··· PROVIDED DATA ···
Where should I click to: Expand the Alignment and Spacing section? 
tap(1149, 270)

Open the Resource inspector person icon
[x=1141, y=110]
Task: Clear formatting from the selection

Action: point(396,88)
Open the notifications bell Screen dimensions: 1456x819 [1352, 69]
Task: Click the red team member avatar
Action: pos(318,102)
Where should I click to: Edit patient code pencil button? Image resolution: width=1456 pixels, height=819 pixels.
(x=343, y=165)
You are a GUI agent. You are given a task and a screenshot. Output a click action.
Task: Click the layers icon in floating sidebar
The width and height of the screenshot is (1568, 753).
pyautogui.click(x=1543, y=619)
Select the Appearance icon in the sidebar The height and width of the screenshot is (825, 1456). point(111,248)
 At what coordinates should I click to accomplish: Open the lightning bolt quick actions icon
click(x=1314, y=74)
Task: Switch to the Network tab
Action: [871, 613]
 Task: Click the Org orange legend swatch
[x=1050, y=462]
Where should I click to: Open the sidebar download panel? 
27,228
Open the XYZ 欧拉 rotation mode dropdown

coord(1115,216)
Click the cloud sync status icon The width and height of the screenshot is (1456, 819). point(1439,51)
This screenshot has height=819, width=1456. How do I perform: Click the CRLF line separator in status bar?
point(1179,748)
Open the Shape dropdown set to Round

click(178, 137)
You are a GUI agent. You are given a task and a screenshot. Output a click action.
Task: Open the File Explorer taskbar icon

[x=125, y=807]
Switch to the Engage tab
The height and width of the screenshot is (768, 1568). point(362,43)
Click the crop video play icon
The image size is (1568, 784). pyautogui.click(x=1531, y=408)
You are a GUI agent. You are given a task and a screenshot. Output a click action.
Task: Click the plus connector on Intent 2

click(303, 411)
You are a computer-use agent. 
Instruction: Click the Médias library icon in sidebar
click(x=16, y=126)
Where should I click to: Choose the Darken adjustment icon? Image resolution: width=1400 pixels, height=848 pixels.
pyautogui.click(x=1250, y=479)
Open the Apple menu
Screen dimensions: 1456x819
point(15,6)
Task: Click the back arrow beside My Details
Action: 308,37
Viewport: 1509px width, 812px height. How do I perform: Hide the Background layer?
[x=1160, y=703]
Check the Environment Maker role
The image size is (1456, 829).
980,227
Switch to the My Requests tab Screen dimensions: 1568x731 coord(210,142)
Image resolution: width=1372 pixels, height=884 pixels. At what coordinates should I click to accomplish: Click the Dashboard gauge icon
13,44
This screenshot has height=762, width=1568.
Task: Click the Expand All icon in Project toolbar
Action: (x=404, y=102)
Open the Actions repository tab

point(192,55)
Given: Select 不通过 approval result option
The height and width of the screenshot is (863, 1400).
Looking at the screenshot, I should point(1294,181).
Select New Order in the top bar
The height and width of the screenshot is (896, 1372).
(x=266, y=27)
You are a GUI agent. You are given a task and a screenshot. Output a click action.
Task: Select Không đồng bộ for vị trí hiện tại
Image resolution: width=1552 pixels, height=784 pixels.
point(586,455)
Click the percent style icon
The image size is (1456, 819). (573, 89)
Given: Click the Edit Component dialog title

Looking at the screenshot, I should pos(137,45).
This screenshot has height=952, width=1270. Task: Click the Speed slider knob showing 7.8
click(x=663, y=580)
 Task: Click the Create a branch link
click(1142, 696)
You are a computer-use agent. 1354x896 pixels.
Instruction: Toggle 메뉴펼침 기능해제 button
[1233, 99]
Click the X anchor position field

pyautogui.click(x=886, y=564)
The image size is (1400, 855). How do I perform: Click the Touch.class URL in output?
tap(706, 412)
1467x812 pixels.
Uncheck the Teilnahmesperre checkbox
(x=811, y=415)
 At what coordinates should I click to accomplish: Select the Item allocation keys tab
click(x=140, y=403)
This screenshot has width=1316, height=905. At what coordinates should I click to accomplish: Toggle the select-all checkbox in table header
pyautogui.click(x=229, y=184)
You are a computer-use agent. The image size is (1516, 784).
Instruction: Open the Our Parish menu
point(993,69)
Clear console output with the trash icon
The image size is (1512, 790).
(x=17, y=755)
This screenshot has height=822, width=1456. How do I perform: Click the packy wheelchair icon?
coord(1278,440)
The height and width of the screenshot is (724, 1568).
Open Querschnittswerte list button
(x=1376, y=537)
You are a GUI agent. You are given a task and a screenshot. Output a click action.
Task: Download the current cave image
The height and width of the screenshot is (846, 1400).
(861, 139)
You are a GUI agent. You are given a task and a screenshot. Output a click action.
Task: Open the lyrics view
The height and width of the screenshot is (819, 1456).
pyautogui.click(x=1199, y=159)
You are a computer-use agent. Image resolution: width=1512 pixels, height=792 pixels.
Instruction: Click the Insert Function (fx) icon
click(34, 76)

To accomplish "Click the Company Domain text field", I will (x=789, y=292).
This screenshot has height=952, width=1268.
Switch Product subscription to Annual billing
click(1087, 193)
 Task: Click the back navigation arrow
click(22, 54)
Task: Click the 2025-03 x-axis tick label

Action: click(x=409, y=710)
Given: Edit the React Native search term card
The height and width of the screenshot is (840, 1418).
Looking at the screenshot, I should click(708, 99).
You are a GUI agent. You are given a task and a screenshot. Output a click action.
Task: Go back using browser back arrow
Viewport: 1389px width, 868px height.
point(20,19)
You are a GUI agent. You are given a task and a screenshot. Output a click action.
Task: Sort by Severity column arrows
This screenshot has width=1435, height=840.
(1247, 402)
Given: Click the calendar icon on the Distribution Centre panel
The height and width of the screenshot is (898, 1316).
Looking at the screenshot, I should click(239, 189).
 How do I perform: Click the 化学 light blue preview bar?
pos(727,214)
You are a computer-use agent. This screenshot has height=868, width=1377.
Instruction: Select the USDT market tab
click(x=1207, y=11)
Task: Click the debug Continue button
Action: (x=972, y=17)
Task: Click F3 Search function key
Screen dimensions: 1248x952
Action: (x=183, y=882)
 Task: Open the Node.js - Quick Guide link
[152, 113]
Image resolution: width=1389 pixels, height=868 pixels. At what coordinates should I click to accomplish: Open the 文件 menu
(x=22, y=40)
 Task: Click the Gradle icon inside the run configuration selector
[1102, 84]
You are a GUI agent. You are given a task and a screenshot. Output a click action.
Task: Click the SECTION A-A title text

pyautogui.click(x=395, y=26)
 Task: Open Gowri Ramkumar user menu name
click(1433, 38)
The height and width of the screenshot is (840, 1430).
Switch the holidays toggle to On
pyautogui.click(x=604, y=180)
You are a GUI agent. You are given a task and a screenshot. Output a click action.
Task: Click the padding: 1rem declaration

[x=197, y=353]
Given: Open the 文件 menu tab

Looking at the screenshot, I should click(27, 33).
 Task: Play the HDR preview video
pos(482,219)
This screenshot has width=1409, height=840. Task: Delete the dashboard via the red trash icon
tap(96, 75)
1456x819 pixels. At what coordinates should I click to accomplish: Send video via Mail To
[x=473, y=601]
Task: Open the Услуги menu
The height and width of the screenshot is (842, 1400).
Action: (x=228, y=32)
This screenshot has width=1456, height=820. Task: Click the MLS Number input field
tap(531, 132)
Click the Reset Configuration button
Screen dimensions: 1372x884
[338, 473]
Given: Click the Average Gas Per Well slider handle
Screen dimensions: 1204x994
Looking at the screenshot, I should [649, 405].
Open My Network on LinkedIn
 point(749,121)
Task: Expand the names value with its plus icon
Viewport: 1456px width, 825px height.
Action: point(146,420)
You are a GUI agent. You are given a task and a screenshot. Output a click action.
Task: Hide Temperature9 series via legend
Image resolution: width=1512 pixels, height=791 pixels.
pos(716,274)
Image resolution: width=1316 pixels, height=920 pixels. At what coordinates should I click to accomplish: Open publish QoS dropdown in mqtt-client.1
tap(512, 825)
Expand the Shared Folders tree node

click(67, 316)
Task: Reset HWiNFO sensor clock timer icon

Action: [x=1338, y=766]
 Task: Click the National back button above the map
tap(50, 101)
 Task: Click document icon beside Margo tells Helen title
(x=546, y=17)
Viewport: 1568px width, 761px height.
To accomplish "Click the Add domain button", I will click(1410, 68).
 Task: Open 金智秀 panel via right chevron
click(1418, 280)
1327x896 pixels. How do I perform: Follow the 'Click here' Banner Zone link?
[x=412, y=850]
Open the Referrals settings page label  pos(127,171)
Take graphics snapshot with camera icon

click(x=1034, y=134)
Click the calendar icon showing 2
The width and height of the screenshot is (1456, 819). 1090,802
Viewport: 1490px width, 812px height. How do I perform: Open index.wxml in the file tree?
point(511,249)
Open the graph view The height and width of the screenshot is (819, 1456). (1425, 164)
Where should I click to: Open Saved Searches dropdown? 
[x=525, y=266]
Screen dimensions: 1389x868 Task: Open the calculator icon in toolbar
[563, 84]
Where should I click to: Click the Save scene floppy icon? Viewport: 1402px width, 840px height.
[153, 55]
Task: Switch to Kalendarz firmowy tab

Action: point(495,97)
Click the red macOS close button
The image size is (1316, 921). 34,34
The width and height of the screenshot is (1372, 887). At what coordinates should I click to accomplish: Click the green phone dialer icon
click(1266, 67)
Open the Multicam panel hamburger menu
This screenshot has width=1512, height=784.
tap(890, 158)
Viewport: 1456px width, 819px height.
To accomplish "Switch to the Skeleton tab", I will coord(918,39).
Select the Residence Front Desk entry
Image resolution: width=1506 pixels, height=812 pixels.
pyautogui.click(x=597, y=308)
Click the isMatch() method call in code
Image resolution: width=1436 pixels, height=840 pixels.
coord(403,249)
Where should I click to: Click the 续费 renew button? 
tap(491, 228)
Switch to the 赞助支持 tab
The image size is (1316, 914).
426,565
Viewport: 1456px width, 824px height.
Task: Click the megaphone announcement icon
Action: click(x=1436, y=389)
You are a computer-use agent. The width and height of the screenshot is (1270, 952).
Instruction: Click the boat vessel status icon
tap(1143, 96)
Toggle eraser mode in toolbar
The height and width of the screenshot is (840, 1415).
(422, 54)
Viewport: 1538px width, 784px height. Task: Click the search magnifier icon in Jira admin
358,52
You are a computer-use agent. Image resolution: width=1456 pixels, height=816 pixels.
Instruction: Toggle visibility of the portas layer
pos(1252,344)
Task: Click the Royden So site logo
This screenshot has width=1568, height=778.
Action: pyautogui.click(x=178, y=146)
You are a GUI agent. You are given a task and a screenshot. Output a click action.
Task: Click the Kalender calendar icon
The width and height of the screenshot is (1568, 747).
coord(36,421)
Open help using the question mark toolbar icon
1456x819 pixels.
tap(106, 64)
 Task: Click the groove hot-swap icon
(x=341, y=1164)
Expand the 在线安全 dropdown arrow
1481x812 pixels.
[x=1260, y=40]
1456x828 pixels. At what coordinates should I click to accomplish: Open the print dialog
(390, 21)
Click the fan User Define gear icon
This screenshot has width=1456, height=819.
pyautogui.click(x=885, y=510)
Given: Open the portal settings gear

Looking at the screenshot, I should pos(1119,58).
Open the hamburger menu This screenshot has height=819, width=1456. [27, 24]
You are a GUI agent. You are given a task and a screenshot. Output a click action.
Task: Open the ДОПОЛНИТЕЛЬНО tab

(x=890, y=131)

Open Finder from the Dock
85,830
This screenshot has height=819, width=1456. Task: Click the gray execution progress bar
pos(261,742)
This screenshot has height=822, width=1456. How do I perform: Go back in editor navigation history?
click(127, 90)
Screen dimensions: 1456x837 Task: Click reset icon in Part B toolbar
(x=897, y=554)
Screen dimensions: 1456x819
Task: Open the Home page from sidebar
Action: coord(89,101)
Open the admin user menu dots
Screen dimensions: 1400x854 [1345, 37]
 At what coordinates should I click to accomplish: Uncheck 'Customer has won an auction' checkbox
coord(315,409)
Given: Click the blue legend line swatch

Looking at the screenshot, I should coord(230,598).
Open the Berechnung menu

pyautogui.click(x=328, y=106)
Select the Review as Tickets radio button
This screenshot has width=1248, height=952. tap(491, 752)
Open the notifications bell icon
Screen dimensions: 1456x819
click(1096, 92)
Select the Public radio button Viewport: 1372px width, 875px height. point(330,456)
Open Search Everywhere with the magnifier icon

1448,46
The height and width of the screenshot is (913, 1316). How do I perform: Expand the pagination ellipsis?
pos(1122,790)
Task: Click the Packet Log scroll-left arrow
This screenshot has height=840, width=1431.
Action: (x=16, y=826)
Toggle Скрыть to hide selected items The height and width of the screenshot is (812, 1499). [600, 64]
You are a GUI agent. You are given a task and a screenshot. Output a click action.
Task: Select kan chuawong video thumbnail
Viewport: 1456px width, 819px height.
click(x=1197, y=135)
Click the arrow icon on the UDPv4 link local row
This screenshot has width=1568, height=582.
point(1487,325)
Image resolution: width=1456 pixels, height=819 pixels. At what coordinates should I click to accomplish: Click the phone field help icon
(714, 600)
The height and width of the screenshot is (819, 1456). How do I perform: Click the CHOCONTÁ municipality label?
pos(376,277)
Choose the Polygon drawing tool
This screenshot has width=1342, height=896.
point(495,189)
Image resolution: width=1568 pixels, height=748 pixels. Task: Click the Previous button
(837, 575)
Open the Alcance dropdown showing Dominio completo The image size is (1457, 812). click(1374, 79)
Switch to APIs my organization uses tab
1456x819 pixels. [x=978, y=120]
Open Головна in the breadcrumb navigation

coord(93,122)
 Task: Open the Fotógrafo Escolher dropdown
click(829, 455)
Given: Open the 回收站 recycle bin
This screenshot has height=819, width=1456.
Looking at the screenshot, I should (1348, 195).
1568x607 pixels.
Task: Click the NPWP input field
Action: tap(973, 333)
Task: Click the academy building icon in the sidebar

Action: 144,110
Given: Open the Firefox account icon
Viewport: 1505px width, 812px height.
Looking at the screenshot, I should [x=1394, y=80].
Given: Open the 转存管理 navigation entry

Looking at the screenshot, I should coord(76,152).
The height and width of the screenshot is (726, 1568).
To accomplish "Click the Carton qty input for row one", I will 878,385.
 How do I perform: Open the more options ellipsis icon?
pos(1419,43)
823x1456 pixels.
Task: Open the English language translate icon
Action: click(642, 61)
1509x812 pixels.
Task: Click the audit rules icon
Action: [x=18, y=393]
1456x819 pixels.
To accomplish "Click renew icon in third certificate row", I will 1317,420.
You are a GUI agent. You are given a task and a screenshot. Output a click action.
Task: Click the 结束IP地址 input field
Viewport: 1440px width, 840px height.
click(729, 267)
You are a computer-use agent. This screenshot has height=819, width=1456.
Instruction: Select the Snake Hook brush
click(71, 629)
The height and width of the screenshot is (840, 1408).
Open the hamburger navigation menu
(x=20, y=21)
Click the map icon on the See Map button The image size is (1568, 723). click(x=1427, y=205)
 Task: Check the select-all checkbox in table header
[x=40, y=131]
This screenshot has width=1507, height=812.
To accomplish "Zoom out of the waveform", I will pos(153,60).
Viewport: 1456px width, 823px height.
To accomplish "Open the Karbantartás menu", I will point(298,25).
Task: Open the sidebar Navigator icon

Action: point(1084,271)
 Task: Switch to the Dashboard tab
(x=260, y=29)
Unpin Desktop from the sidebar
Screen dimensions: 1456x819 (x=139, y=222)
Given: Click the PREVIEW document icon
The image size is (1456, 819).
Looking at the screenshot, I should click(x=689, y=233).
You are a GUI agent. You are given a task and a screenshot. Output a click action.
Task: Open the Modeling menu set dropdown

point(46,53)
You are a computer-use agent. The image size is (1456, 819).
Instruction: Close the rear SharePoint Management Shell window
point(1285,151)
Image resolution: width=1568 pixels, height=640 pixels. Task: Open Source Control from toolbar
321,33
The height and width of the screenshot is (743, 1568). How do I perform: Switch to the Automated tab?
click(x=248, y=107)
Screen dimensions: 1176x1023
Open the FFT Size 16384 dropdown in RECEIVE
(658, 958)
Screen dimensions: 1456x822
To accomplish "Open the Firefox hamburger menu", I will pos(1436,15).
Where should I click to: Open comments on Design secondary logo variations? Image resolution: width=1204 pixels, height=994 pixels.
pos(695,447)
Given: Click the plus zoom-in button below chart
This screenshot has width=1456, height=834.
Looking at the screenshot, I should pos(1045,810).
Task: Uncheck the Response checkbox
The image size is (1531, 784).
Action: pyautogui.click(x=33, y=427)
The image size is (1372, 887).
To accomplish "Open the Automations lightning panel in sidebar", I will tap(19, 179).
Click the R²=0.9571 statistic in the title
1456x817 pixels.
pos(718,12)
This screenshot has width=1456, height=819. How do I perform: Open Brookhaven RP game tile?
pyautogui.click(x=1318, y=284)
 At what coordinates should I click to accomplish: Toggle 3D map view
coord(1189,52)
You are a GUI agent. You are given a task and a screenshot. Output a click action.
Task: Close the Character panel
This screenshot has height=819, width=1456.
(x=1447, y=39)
···
▶ **TRY IT**
Given the records above, return exactly the lines starting at the line containing "The height and width of the screenshot is (840, 1408)." and ending at the line containing "Viewport: 1456px width, 823px height.", including both.

▶ **RESULT OF THIS TASK**
The height and width of the screenshot is (840, 1408).
Open the hamburger navigation menu
(x=20, y=21)
Click the map icon on the See Map button The image size is (1568, 723). click(x=1427, y=205)
 Task: Check the select-all checkbox in table header
[x=40, y=131]
This screenshot has width=1507, height=812.
To accomplish "Zoom out of the waveform", I will pos(153,60).
Viewport: 1456px width, 823px height.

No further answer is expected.